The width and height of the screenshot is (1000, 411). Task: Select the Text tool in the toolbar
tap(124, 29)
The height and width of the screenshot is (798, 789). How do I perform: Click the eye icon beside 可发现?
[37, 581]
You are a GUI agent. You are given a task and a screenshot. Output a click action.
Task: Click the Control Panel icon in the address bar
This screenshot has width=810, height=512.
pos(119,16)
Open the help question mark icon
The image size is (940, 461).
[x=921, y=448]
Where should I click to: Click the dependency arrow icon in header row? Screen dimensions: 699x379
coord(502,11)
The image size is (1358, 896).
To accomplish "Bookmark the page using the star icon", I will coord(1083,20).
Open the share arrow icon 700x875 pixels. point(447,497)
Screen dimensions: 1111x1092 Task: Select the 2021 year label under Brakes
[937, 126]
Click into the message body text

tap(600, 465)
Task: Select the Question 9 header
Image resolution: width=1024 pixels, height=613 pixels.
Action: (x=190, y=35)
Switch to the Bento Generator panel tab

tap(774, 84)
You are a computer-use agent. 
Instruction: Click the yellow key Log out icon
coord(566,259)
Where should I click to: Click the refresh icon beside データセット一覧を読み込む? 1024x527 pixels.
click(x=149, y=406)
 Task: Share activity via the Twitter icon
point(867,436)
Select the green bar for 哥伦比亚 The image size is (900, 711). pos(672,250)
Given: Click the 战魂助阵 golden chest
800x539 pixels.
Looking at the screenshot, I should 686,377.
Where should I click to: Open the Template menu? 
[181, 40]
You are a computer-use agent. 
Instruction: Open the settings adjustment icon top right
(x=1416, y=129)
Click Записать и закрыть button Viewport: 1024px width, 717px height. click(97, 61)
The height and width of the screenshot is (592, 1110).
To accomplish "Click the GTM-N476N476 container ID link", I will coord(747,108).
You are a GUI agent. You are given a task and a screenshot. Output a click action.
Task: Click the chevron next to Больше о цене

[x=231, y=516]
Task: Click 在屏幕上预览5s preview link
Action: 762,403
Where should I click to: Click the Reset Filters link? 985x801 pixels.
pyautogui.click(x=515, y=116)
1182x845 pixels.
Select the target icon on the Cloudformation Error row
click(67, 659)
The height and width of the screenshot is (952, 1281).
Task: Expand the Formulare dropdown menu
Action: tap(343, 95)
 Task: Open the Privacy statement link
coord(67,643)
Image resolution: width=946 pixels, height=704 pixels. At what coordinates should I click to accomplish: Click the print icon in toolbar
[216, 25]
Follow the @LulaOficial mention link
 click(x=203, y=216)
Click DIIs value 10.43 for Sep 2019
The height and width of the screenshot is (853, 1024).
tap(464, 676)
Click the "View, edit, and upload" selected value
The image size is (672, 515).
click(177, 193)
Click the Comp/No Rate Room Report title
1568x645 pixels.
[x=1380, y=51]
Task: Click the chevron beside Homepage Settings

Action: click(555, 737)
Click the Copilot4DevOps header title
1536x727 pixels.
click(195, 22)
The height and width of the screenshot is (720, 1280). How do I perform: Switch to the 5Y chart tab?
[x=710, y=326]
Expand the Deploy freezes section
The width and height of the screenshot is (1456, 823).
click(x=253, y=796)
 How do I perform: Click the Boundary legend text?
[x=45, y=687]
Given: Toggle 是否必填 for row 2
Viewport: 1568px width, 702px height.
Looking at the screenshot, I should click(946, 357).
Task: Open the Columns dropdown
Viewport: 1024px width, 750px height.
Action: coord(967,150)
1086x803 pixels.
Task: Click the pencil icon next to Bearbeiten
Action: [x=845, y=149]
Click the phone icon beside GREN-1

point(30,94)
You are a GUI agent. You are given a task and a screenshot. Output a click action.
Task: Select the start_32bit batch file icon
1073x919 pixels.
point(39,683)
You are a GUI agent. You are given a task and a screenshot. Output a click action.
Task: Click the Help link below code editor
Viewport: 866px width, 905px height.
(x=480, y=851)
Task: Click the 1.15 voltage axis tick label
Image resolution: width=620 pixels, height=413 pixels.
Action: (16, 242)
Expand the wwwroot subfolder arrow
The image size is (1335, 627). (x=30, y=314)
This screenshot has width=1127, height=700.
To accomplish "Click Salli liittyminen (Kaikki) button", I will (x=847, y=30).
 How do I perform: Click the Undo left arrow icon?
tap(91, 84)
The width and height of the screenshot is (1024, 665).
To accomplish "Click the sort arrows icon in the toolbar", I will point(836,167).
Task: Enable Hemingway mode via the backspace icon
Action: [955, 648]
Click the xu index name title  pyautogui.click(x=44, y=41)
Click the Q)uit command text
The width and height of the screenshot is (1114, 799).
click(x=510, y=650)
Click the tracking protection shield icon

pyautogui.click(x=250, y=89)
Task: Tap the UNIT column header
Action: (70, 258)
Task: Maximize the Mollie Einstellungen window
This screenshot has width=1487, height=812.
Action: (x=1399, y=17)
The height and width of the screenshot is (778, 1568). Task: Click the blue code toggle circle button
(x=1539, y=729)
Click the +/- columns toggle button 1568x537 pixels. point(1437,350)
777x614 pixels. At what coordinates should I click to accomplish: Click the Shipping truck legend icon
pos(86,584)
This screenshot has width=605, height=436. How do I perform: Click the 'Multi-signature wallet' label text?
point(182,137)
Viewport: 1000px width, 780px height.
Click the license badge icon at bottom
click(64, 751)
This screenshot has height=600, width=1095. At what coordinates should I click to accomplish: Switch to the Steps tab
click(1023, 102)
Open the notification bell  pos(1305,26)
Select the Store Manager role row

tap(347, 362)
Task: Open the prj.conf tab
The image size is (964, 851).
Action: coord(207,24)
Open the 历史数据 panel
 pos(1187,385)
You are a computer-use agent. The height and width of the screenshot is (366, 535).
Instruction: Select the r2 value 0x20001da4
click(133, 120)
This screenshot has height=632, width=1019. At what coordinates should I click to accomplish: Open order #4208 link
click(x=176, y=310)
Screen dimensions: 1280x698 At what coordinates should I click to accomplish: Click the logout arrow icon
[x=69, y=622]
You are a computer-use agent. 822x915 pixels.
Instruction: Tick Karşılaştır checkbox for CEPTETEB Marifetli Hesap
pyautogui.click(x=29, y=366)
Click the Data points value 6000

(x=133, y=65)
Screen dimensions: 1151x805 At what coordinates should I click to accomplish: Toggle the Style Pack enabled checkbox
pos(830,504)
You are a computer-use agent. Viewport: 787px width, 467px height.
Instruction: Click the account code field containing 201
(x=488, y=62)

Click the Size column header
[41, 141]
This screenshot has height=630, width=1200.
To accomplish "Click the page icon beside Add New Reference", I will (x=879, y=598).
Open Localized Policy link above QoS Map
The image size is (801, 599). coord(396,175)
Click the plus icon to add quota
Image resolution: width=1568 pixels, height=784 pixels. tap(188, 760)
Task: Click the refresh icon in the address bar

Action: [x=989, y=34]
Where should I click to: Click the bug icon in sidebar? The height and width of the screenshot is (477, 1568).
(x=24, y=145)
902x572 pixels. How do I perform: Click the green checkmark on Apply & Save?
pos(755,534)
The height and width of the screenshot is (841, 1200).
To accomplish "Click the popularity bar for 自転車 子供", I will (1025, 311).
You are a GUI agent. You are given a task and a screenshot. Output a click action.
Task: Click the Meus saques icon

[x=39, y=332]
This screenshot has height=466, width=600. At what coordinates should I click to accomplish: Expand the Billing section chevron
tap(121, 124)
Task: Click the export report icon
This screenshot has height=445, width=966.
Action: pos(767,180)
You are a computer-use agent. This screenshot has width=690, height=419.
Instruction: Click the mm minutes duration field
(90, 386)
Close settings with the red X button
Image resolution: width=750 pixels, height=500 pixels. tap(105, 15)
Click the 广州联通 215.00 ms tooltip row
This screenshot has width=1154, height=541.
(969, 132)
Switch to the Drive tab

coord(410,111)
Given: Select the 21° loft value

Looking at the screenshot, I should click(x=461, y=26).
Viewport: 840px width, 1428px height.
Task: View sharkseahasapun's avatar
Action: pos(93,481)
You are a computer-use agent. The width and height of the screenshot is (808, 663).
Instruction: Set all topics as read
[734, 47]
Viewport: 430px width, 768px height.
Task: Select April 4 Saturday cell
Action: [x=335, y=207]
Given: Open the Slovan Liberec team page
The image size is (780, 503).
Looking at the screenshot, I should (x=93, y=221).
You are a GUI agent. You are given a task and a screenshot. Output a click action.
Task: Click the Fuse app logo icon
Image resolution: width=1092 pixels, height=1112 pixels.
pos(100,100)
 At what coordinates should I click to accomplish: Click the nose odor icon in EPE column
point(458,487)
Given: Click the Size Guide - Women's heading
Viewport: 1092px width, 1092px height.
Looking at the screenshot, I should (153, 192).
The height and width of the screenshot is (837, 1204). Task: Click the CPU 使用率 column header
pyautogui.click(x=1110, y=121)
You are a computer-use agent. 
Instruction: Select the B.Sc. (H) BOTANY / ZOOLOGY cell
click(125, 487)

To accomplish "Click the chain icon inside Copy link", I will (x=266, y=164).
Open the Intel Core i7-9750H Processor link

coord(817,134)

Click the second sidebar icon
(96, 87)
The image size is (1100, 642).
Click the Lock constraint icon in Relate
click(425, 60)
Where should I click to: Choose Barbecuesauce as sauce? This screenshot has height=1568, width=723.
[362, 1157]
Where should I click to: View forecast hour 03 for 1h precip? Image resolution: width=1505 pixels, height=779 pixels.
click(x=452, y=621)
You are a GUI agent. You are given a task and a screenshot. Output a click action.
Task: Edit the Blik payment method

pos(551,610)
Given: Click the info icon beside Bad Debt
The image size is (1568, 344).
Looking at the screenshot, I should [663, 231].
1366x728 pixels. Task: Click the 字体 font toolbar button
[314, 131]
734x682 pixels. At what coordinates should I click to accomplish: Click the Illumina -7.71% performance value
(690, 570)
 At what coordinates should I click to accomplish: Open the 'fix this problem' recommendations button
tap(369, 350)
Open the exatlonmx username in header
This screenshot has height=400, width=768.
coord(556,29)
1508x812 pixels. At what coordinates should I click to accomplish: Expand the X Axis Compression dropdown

################

Your objective: Copy out each line of the records that holds the string "title".

Your solution:
Click the Comp/No Rate Room Report title
Click the Copilot4DevOps header title
Click the xu index name title  pyautogui.click(x=44, y=41)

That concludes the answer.